Listed records START
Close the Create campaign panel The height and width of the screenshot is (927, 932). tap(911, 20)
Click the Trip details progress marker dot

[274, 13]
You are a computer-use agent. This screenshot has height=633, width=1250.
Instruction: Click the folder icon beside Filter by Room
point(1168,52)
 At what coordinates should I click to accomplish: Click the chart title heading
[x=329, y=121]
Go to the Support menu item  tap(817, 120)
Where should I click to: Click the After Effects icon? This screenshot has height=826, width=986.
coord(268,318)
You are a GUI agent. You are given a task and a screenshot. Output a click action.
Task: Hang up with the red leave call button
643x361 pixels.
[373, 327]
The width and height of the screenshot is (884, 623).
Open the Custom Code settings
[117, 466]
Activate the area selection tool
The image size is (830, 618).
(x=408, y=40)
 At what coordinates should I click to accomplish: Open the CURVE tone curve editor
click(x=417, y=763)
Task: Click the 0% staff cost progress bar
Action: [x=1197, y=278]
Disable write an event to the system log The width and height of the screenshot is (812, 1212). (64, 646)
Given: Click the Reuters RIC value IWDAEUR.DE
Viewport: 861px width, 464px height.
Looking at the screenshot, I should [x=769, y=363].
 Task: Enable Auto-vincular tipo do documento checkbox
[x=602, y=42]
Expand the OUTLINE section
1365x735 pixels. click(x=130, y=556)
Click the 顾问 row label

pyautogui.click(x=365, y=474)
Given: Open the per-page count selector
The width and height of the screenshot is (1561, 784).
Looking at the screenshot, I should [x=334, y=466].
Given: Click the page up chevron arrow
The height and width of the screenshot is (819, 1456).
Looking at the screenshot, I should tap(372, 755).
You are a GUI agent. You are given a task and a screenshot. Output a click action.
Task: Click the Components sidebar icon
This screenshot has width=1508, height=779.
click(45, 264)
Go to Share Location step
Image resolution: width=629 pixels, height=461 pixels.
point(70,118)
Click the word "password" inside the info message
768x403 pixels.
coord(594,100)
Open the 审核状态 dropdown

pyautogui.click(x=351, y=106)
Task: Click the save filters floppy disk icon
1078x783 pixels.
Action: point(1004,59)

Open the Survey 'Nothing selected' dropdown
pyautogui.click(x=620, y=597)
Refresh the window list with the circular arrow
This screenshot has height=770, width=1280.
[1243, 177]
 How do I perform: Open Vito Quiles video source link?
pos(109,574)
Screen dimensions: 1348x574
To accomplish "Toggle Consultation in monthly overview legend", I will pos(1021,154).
Listed records END
▸ **Work task**:
What must be transcribed is the run of lines from the one containing "How do I perform: Open" to the last line of the data above, inclusive, and only that.

▸ **Task solution**:
 How do I perform: Open Vito Quiles video source link?
pos(109,574)
Screen dimensions: 1348x574
To accomplish "Toggle Consultation in monthly overview legend", I will pos(1021,154).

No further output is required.